=== Task input ===
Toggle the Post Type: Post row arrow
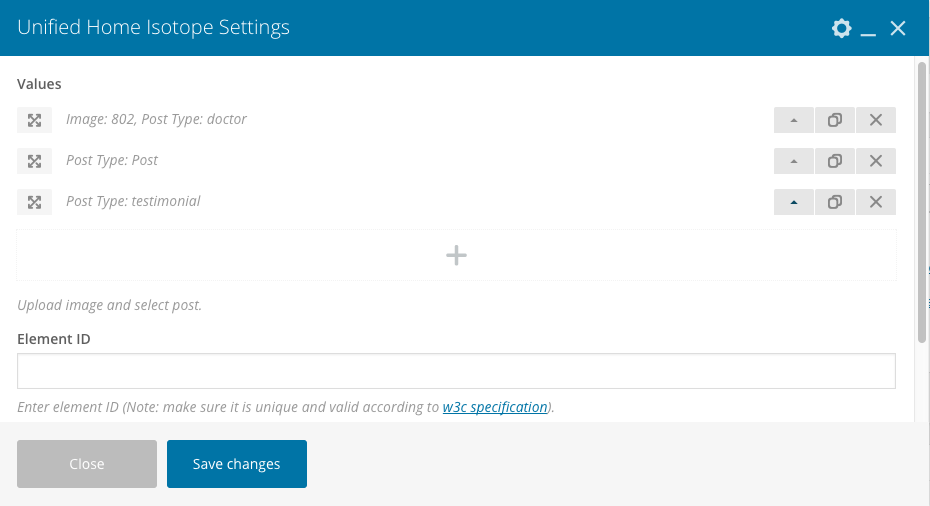 794,161
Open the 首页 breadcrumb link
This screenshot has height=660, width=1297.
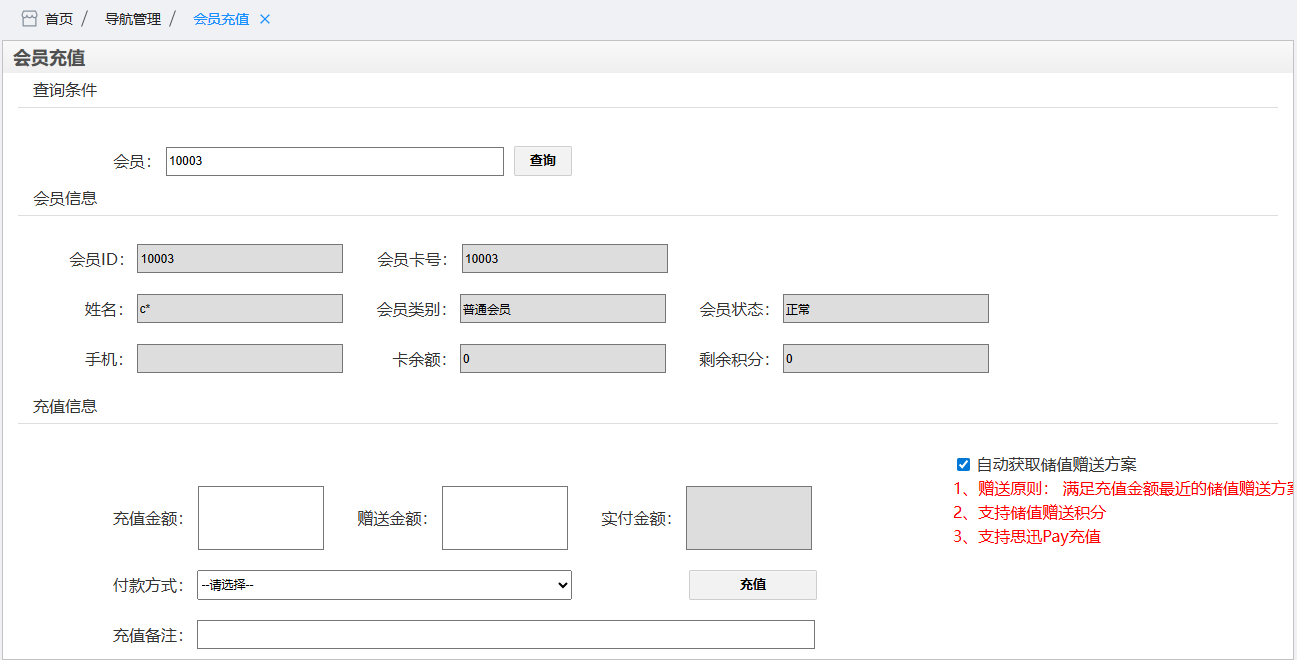[59, 19]
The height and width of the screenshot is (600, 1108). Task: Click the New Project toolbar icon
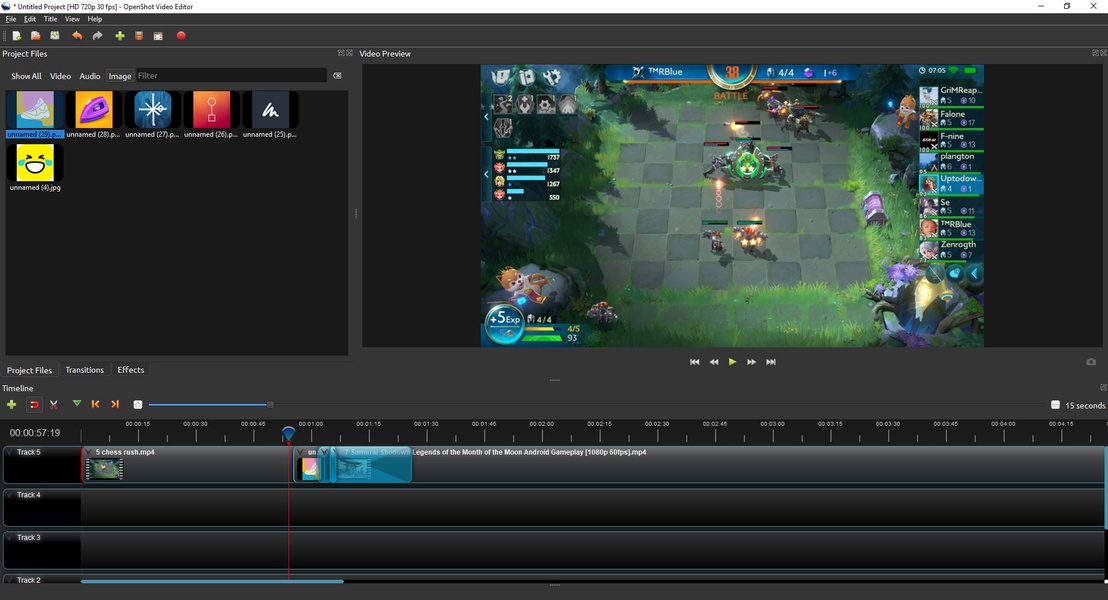17,36
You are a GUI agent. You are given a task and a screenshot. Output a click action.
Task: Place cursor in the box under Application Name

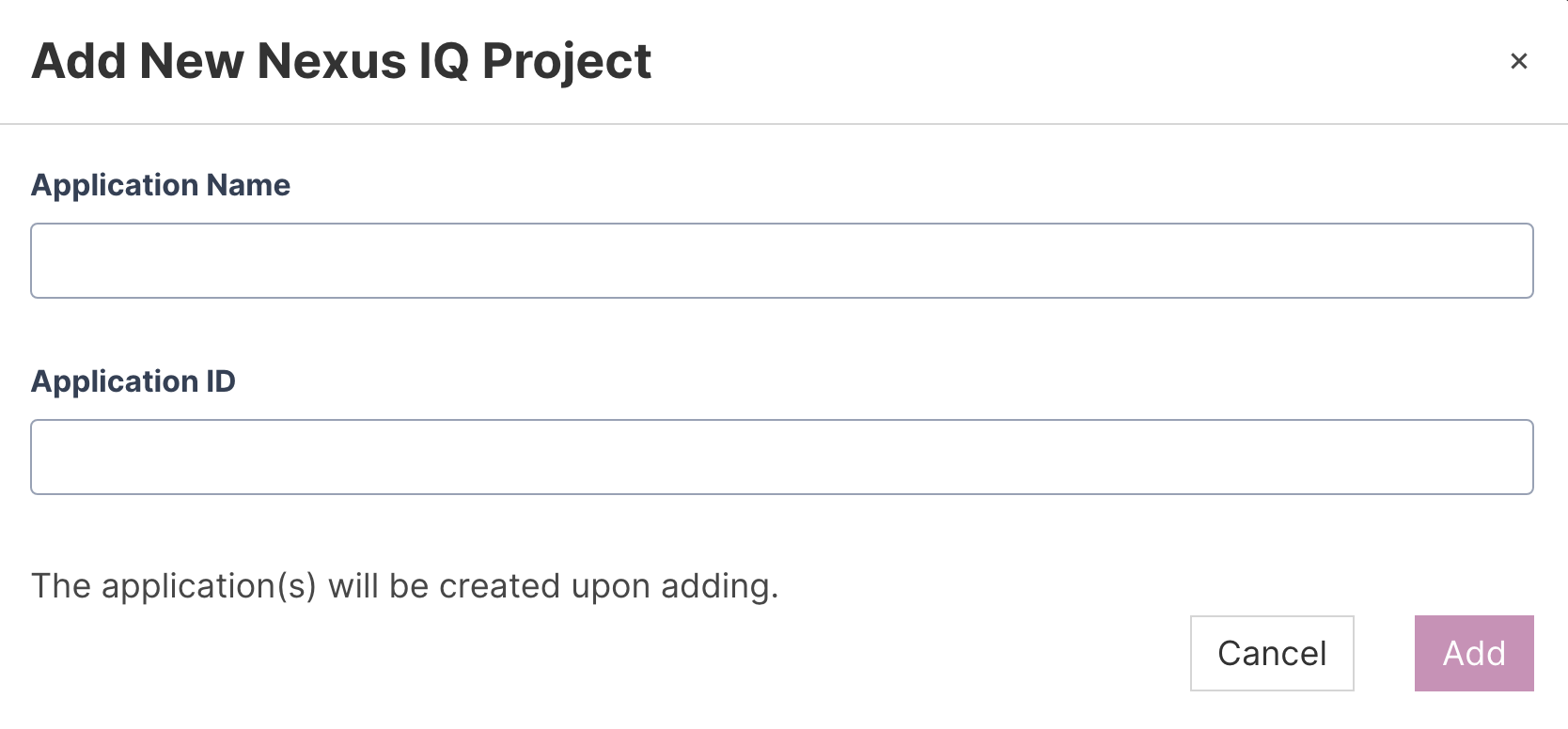(781, 260)
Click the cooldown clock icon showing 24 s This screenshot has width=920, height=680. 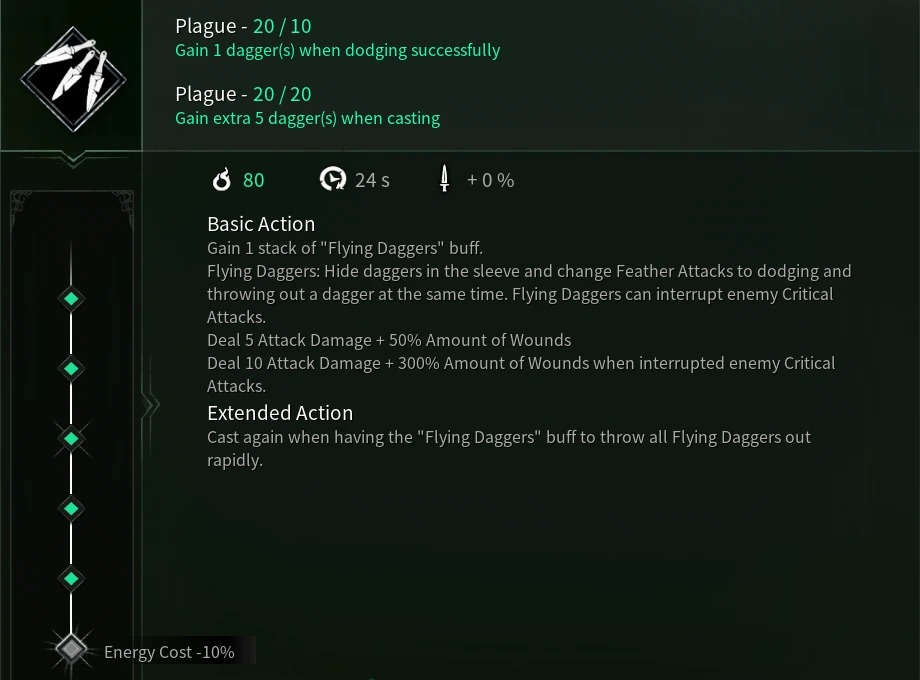coord(332,179)
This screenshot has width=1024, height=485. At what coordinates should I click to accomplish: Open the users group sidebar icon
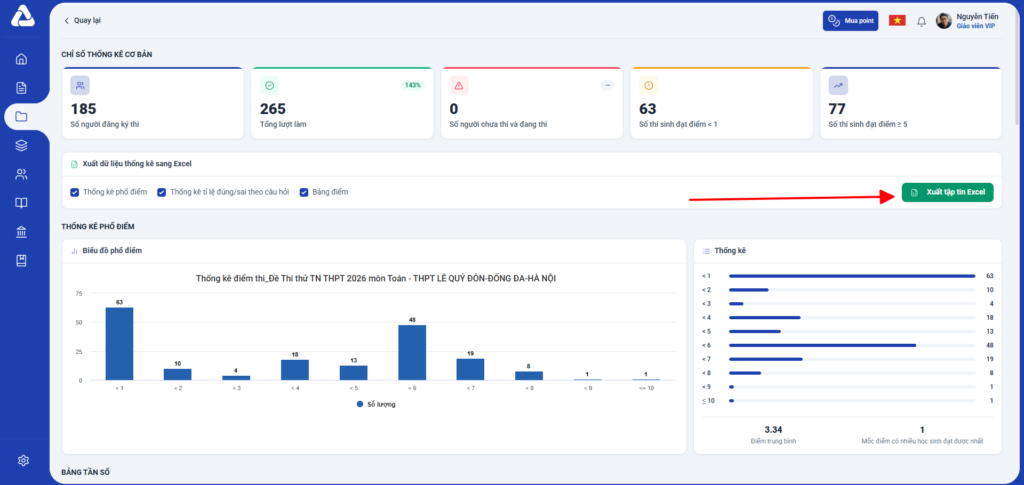[x=22, y=174]
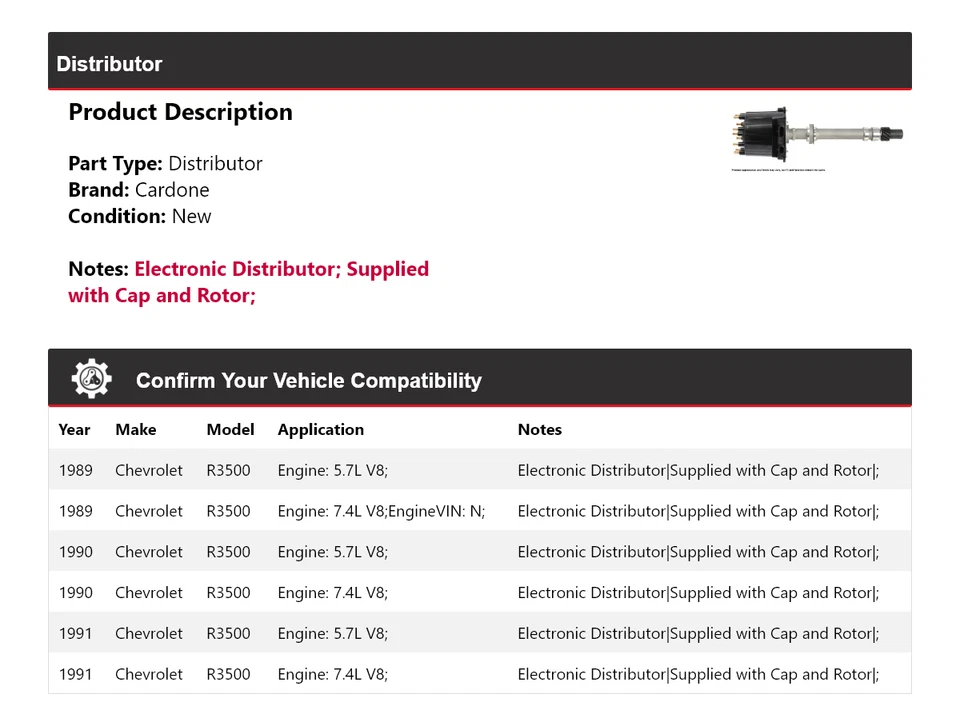960x726 pixels.
Task: Click the red notes text about Cap and Rotor
Action: click(248, 282)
===
Your reply should hold exactly the lines from the line containing "This screenshot has width=1024, height=485." through the final line of the listing, and none of the pictures.

▶ Response:
This screenshot has width=1024, height=485. At what coordinates should I click to accomplish: Open the users group sidebar icon
[x=22, y=174]
960x726 pixels.
Task: Click the red notes text about Cap and Rotor
Action: click(248, 282)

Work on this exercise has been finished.